Work to complete: Print exactly, and only, the lines from the one containing "You are a GUI" through the last line of the records below, both included; leave out the pictures.

Record excerpts:

Content starts

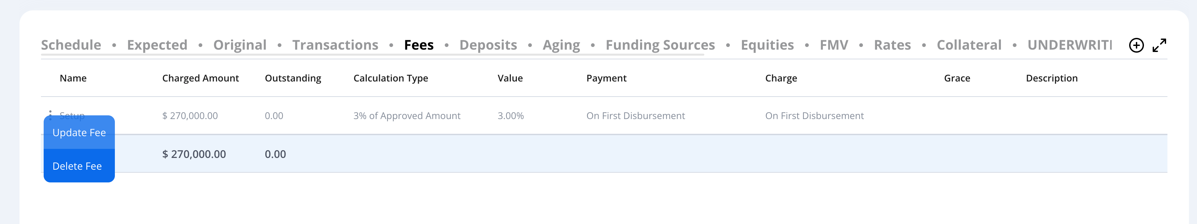Open three-dot menu beside Setup fee
Screen dimensions: 1197x224
pyautogui.click(x=50, y=115)
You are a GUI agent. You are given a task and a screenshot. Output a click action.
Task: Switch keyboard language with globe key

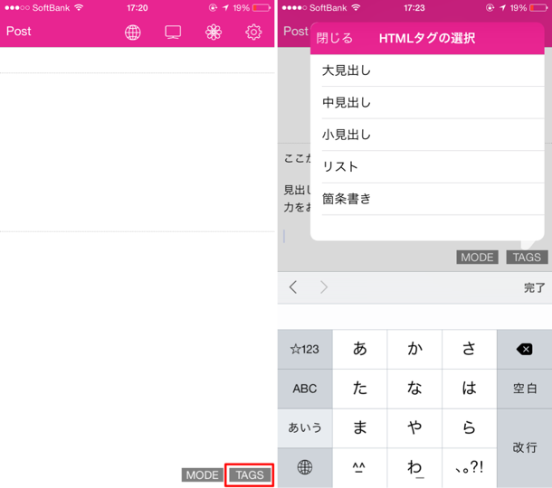305,467
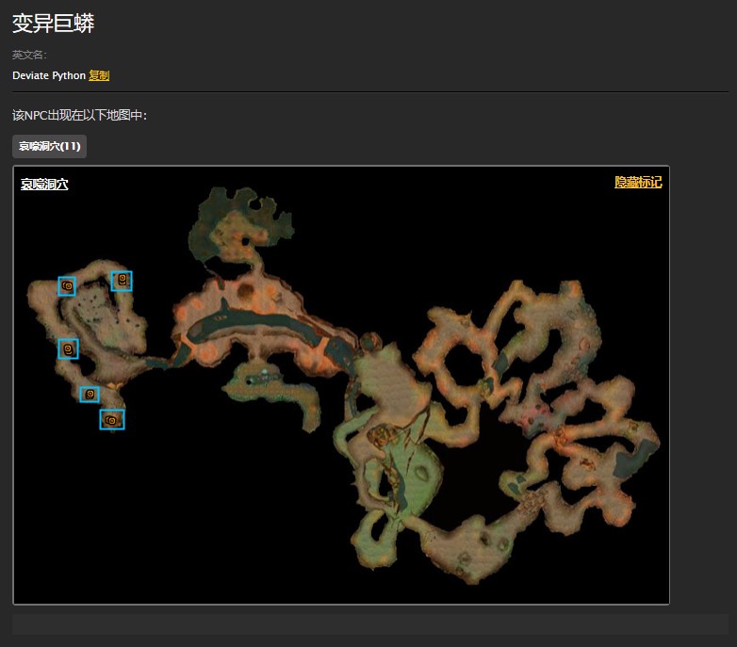The height and width of the screenshot is (647, 737).
Task: Click the bottommost python spawn marker
Action: [112, 419]
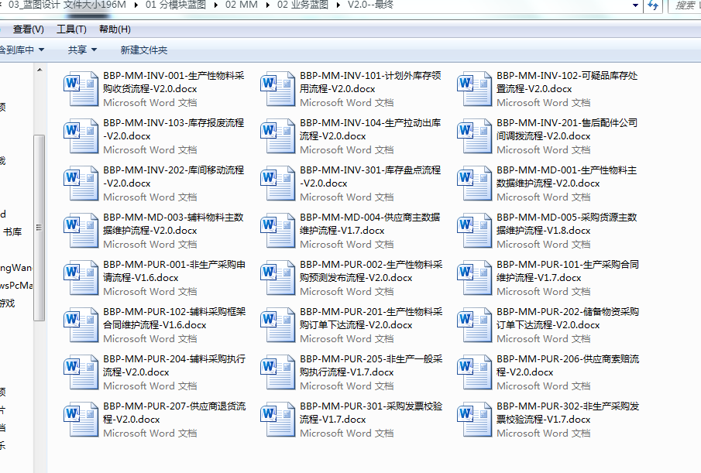Click the BBP-MM-INV-101 Word file icon

[x=278, y=89]
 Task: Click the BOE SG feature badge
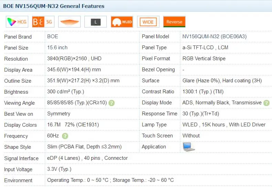tap(43, 22)
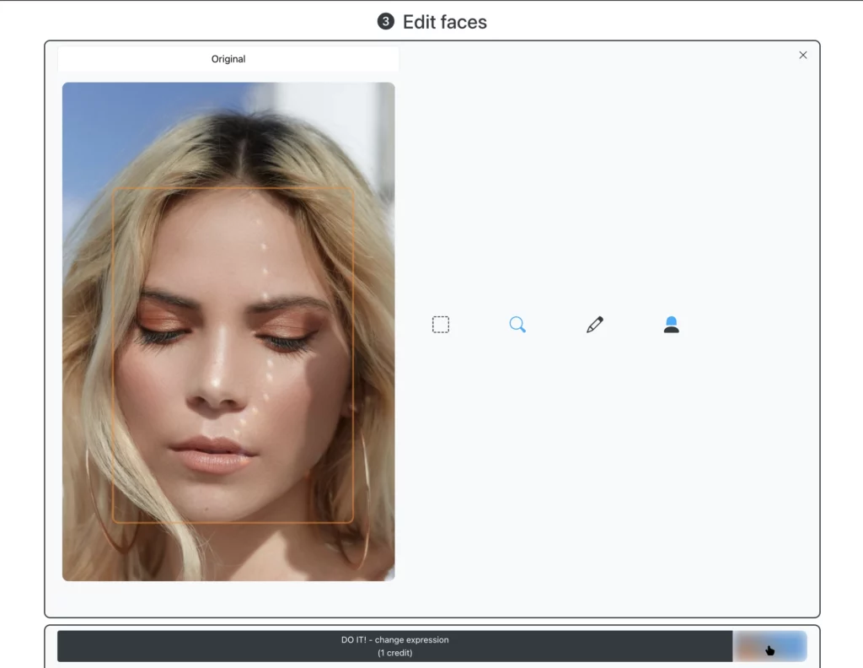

Content ends

Response area:
You are a GUI agent. You are given a task and a screenshot. Output a click action.
Task: Switch keyboard language with globe key

305,467
The height and width of the screenshot is (647, 737).
Task: Click the bottommost python spawn marker
Action: [112, 419]
Click the BBP-MM-INV-101 Word file icon

[x=278, y=89]
 Task: Click the BOE SG feature badge
tap(43, 22)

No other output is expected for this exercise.